# CONSIGNE DE L'EXERCICE
Ajoutez 30 à chaque coordonnée figurant dans les réponses des enregistrements, de la ligne contenant "This screenshot has height=936, width=594." jusqu'à la ligne contenant "[x=716, y=623]" incluse. Redonnez toutes ces lignes, sans en omettre aucune.

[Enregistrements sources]

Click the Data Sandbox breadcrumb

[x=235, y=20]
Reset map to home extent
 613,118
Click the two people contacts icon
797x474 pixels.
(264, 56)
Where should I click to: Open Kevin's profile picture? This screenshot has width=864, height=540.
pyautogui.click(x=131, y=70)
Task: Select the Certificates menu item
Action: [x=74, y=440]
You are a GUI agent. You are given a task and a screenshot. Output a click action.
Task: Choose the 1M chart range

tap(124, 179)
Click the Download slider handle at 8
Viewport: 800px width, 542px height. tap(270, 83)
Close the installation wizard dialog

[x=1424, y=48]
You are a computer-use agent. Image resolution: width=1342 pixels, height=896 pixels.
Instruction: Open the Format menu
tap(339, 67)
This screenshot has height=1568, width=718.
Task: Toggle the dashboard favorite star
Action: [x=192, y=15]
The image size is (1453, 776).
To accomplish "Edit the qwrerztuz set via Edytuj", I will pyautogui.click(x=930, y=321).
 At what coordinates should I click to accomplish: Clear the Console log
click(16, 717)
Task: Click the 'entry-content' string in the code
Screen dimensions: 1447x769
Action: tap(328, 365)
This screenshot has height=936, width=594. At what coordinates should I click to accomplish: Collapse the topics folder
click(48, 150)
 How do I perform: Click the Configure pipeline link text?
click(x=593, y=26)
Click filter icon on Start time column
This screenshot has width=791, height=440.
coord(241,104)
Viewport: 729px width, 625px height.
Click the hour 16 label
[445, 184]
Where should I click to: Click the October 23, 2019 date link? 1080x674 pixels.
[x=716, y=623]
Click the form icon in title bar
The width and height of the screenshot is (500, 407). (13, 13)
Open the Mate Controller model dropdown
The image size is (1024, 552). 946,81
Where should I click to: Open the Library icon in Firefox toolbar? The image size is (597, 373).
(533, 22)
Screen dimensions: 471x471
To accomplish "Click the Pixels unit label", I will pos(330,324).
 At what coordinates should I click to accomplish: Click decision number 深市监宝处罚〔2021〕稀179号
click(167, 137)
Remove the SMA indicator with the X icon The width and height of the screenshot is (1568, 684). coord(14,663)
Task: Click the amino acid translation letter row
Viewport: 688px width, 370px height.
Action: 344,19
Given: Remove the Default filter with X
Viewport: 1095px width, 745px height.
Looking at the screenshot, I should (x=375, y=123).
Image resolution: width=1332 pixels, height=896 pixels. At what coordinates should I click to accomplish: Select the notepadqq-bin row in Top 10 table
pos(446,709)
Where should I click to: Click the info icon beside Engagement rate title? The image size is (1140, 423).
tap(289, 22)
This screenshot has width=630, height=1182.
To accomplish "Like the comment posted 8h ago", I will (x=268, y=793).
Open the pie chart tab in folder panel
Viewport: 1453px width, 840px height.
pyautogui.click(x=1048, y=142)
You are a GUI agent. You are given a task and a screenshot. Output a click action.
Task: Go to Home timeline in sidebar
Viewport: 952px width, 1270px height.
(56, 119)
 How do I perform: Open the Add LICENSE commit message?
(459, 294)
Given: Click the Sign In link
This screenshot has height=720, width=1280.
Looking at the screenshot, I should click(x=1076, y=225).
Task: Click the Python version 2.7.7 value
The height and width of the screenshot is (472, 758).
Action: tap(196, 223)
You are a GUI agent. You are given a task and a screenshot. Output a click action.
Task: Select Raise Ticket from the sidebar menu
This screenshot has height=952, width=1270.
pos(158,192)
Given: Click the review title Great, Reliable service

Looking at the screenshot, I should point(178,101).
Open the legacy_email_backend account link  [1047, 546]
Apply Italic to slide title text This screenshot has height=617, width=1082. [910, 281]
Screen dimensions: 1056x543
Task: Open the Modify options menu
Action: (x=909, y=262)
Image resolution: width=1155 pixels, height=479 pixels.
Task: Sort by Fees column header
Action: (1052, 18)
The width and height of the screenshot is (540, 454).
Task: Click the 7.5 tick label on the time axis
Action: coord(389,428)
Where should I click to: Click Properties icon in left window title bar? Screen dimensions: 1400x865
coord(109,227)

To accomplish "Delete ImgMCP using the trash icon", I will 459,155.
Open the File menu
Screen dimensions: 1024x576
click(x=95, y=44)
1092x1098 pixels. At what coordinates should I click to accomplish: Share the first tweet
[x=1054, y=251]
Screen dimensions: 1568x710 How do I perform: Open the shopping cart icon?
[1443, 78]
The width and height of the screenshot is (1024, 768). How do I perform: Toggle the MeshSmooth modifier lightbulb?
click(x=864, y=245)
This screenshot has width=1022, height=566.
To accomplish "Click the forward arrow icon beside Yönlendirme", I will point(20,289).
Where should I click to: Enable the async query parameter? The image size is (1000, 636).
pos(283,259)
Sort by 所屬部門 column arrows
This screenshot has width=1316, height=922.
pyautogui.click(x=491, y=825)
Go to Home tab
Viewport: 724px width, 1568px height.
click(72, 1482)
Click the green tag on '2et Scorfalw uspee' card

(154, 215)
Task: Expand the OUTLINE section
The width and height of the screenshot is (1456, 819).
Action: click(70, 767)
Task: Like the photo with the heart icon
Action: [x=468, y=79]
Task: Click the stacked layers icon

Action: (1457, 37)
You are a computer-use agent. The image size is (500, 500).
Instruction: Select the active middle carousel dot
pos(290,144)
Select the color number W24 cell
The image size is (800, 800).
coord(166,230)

# LA RÉPONSE
This screenshot has height=936, width=594. At what coordinates should I click to accomplish: Collapse the topics folder
click(78, 180)
 How do I perform: Click the Configure pipeline link text?
click(x=623, y=56)
Click filter icon on Start time column
This screenshot has width=791, height=440.
coord(271,134)
Viewport: 729px width, 625px height.
Click the hour 16 label
[475, 214]
Where should I click to: Click the October 23, 2019 date link? 1080x674 pixels.
[x=746, y=653]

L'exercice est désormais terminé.